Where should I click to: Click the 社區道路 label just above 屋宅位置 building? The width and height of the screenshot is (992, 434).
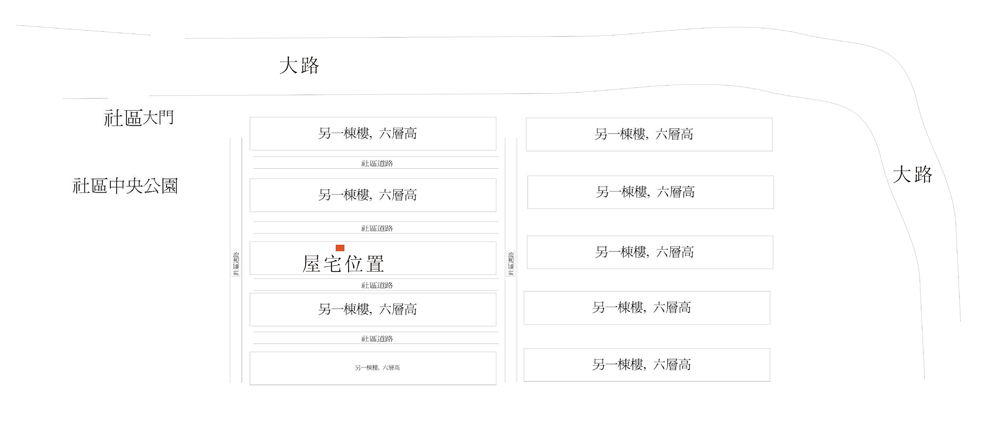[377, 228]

---

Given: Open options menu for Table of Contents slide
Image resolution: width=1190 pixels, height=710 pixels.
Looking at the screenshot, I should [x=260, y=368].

---

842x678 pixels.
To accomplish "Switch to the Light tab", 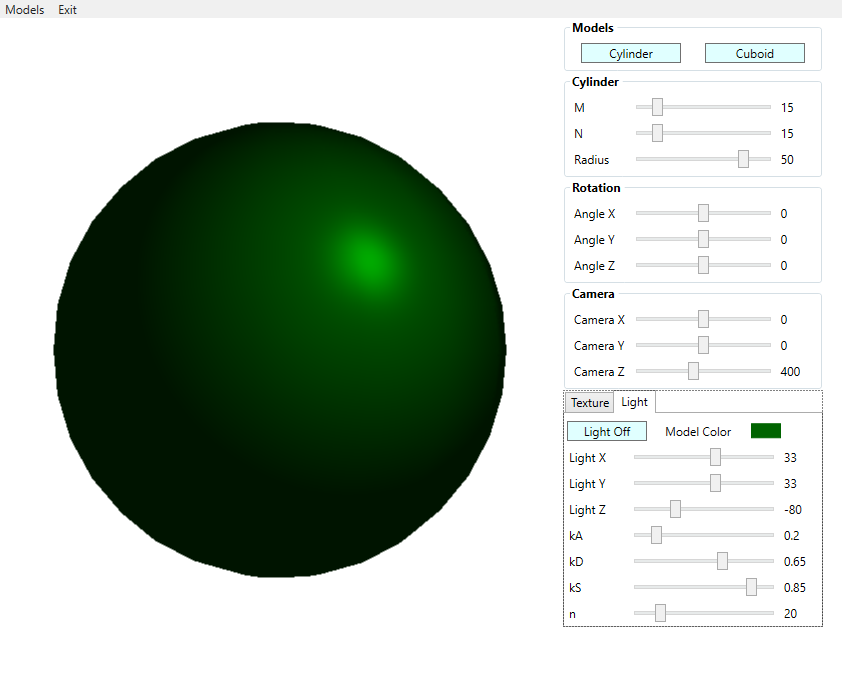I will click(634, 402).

> **To be done**: Please render the part that opens with the line containing "Given: Open options" and closes with the line containing "Looking at the" as a Markdown table with the columns No. and Text. Number each row and skip any blank lines.

> **Solution**:
| No. | Text |
|---|---|
| 1 | Given: Open options menu for Table of Contents slide |
| 2 | Image resolution: width=1190 pixels, height=710 pixels. |
| 3 | Looking at the screenshot, I should [x=260, y=368]. |